Okay, so I'm nearly 50 and just moved back to the small town where I was born and bred, so you can take it as read that I'm wallowing in the past. I can't help it. Every fucking street corner throbs with significance, every road has a house where I went to a party, or where a relative lived, or where I tried to kiss a girl.

And I can't walk down the main street without being haunted by those lost bookstores, some of them haven't been there for decades. At least the dairies I talked about yesterday are largely still there, but the bookstores are gone forever, and I see their ghosts every time I go down the main street.

I'll miss them forever, and if I squint, I can still see them. The one in the corner of the Stafford mall, where I got the Uncanny X-Men by Silvestri where they fought the brood, and got the 2000ad annual with the best goddamn colouring I've ever seen in a comic book, and now it's a home appliances store.

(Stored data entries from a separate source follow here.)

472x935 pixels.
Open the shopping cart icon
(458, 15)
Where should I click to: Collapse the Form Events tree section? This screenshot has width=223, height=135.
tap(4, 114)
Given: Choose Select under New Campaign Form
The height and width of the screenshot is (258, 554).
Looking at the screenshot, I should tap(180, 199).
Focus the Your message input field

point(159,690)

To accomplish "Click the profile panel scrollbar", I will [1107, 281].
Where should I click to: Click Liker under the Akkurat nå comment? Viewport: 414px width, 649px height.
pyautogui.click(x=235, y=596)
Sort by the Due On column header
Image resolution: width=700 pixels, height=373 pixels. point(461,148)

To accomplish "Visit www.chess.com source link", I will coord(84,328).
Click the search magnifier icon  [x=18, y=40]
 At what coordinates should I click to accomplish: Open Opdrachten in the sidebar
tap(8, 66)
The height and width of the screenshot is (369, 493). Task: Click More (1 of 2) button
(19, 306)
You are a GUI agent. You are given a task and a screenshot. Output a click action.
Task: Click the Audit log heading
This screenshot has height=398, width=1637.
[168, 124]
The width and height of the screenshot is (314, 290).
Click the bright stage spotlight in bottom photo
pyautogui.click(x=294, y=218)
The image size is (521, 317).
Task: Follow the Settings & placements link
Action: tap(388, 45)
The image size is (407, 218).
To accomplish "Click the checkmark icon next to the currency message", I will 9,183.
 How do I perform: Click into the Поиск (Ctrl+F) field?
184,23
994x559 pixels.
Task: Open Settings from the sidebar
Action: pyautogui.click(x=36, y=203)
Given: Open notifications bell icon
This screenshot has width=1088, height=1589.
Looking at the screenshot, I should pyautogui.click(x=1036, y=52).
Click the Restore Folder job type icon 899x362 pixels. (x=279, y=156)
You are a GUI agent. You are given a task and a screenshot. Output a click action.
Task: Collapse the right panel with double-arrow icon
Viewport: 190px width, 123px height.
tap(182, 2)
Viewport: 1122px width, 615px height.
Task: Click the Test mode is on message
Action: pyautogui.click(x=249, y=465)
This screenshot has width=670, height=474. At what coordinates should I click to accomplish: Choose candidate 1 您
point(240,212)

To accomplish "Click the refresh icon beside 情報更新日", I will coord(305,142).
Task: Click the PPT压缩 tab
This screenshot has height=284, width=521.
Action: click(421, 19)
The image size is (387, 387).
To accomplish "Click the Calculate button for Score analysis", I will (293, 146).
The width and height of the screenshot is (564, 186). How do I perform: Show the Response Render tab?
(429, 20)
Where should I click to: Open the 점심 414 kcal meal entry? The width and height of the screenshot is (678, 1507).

Or the bookshop in the Plaza (even if I can't understand why an alleyway was called a plaza) where I bought my first ever comic by David Mazzucchelli (it was an Indiana Jones comic book) and had to choose between the hardback annual reprinting the DC Super Powers comic, or the one reprinting Marvel's Secret Wars (I went for the DC).

Or the second-hand bookstore that wasn't as good as the one up the road, but still had occasionally doses of comic brilliance - I think the last thing I ever got from there was an issue of The Nth Man - or the one shop near the Bay Hill that was always a bit shitty, until you'd suddenly get a Star Trek comic, or that small Fantastic Four run by Art Adams. 

They're all gone, but I still feel them around me when I'm in town, and still ache for them. It's such a shallow thing, but I do feel haunted by them, like anyone is haunted by the ephemera of their own pasts.

Maybe I don't need to exorcise these memories, they're a part of me, and being back in the old home town makes that more real than anything. I can't get any geek delights anymore, but I can wallow in the memories of the good times for a while.